» **Data records**
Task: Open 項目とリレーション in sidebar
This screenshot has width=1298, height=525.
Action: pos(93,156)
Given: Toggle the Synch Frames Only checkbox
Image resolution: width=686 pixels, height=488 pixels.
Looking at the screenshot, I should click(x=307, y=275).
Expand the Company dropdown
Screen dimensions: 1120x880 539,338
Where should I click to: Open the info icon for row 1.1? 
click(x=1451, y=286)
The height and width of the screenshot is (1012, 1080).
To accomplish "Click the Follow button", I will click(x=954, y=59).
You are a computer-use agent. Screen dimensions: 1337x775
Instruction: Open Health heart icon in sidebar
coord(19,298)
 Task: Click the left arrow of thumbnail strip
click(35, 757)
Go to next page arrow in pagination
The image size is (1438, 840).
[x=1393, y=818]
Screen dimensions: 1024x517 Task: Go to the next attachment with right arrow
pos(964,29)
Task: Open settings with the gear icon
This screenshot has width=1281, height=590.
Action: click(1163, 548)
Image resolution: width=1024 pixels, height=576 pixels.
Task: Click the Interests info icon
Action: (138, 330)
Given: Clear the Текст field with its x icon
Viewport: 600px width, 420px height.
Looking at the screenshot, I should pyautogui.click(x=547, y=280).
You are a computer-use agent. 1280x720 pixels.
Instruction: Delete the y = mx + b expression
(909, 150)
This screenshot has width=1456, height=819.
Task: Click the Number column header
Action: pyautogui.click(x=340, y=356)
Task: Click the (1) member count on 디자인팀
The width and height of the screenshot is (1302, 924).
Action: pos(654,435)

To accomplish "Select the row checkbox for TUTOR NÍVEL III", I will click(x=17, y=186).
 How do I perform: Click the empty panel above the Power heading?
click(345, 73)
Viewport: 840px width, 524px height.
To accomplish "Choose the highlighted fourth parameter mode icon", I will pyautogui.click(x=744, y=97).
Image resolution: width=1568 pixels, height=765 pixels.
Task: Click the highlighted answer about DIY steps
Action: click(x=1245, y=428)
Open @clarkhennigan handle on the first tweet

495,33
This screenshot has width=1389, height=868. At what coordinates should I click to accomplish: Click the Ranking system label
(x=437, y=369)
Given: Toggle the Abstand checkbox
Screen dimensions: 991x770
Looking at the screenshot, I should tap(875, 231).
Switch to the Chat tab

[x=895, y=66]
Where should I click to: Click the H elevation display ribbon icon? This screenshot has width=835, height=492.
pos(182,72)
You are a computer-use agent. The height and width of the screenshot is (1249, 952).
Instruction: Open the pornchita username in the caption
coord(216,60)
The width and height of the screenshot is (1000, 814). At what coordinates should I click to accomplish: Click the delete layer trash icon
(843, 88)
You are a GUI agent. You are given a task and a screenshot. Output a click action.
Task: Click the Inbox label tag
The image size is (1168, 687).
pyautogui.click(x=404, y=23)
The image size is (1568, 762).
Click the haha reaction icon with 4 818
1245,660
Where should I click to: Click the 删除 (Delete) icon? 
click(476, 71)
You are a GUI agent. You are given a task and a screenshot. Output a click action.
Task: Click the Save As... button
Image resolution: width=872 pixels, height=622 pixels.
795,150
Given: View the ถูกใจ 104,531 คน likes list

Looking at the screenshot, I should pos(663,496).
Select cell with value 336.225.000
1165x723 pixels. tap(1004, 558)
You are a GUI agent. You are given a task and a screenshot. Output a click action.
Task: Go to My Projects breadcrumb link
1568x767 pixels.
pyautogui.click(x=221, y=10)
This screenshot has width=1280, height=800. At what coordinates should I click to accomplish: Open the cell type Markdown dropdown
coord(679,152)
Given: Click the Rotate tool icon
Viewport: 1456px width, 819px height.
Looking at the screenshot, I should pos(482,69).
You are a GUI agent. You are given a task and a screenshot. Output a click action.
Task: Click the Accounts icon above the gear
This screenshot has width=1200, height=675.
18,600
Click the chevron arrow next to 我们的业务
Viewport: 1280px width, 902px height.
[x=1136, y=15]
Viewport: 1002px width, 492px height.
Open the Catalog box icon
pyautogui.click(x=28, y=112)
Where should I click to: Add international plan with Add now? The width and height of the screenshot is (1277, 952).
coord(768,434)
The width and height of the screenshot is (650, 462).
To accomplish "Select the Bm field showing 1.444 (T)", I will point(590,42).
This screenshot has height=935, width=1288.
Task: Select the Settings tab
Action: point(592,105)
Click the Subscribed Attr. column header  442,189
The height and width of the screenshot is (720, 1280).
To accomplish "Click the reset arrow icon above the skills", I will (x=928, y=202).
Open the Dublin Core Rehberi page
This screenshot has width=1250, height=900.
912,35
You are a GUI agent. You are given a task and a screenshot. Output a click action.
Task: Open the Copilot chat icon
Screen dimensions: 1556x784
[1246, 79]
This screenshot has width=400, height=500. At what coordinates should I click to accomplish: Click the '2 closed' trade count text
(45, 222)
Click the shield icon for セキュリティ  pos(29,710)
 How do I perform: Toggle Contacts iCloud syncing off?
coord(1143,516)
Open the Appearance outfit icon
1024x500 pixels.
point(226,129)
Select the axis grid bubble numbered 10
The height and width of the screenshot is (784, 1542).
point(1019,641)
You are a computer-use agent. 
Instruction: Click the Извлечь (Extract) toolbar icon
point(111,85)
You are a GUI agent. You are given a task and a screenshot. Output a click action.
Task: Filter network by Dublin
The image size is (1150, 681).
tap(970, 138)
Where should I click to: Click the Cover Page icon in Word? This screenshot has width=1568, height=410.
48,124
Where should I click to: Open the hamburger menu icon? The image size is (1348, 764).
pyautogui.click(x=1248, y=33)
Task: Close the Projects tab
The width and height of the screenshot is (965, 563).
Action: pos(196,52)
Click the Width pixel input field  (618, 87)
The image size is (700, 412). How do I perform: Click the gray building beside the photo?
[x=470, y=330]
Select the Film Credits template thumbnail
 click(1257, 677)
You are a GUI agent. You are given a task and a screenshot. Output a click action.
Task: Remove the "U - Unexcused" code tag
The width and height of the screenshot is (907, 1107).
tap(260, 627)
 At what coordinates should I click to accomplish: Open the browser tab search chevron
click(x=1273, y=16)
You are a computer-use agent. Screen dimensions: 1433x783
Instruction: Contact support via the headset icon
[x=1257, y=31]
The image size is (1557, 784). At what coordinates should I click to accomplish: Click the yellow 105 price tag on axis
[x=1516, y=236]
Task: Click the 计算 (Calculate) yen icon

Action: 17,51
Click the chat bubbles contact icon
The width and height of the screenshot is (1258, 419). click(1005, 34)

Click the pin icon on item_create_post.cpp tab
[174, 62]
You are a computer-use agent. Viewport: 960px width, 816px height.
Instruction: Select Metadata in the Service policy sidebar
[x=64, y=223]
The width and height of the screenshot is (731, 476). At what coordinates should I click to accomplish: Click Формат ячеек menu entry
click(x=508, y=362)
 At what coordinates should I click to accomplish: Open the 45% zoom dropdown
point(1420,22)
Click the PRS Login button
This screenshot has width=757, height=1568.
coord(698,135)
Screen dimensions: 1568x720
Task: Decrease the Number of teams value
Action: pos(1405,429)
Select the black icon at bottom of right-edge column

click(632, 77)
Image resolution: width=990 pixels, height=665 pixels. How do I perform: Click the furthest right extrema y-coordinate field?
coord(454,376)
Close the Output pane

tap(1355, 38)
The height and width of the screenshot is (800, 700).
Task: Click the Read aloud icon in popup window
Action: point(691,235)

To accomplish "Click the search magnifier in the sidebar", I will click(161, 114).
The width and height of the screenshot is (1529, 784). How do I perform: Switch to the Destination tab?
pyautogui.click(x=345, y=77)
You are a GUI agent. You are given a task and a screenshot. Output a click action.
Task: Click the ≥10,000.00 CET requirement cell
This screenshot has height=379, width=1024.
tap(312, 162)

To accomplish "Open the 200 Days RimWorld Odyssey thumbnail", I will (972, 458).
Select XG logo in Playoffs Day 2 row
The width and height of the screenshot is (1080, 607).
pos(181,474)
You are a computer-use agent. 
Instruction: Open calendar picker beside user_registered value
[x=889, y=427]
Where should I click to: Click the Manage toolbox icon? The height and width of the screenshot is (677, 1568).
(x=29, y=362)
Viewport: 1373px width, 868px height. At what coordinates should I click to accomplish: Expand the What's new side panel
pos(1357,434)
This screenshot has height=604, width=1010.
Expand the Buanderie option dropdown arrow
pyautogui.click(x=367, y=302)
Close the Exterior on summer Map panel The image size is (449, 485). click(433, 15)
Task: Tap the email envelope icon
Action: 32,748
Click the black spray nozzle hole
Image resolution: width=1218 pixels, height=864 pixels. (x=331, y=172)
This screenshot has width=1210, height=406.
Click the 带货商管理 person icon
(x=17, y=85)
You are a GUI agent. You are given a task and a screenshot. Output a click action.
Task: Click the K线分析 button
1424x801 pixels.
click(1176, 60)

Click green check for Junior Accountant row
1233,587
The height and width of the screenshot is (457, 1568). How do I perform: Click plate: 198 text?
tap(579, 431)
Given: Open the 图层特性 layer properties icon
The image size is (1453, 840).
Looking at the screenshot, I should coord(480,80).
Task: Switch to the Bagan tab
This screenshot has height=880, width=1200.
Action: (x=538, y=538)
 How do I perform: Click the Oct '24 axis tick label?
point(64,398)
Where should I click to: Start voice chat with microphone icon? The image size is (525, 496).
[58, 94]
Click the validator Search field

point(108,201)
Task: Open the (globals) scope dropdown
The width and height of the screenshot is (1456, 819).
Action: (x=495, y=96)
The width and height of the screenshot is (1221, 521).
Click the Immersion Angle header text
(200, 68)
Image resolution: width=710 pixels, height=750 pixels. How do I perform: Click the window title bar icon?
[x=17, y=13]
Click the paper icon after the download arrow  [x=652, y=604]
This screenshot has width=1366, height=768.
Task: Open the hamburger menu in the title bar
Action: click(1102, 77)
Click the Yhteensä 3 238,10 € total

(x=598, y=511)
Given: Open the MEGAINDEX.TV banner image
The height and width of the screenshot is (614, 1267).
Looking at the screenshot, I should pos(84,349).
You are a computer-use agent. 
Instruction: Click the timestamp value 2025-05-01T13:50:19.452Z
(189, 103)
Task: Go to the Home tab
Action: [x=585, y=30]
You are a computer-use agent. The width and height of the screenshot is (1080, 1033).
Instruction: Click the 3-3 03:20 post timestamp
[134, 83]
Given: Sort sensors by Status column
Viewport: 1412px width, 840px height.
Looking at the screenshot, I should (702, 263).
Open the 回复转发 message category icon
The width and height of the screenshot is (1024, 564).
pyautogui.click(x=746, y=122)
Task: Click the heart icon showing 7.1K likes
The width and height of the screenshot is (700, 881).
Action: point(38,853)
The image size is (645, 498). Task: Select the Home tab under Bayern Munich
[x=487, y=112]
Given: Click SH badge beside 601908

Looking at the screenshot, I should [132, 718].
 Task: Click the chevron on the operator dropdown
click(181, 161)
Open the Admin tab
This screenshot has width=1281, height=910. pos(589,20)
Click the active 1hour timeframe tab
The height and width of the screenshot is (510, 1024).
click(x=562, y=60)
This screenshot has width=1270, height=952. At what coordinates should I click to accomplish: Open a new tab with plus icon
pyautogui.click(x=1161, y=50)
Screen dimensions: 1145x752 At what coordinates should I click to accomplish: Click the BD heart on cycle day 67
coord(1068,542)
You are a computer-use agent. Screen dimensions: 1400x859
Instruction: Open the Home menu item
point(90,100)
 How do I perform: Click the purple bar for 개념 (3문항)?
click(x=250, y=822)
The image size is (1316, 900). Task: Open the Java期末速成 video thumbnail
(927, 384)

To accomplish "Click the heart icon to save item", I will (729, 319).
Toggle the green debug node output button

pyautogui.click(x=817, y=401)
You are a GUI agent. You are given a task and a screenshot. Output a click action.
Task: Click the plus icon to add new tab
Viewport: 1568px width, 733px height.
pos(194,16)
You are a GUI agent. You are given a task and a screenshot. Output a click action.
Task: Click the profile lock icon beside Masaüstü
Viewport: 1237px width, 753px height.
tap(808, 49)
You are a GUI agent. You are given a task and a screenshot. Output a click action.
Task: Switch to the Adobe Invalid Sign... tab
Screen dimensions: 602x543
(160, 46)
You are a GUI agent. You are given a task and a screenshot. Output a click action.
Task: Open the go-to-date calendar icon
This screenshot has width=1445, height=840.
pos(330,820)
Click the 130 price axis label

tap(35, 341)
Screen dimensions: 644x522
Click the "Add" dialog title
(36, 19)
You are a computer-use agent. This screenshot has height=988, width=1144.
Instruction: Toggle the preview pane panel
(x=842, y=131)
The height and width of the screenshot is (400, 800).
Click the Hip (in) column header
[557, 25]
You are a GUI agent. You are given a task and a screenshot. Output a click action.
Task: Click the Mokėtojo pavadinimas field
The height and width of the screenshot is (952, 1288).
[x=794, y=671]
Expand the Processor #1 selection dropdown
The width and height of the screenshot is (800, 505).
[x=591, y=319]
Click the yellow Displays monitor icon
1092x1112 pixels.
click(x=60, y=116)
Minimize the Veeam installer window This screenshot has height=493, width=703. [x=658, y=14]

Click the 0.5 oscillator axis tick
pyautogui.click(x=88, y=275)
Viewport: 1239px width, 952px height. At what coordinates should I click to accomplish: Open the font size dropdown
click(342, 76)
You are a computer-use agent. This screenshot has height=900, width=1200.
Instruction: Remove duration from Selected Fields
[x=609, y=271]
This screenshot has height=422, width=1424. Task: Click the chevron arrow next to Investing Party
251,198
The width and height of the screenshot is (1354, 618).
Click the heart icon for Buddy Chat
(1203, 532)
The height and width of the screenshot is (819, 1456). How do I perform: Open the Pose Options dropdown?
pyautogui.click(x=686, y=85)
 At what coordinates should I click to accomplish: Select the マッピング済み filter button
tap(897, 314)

» **What the task requires**
Tally the lines above that include the string "chevron", treating uppercase and lowercase as different. Reply with the count only.

» **Exercise result**
4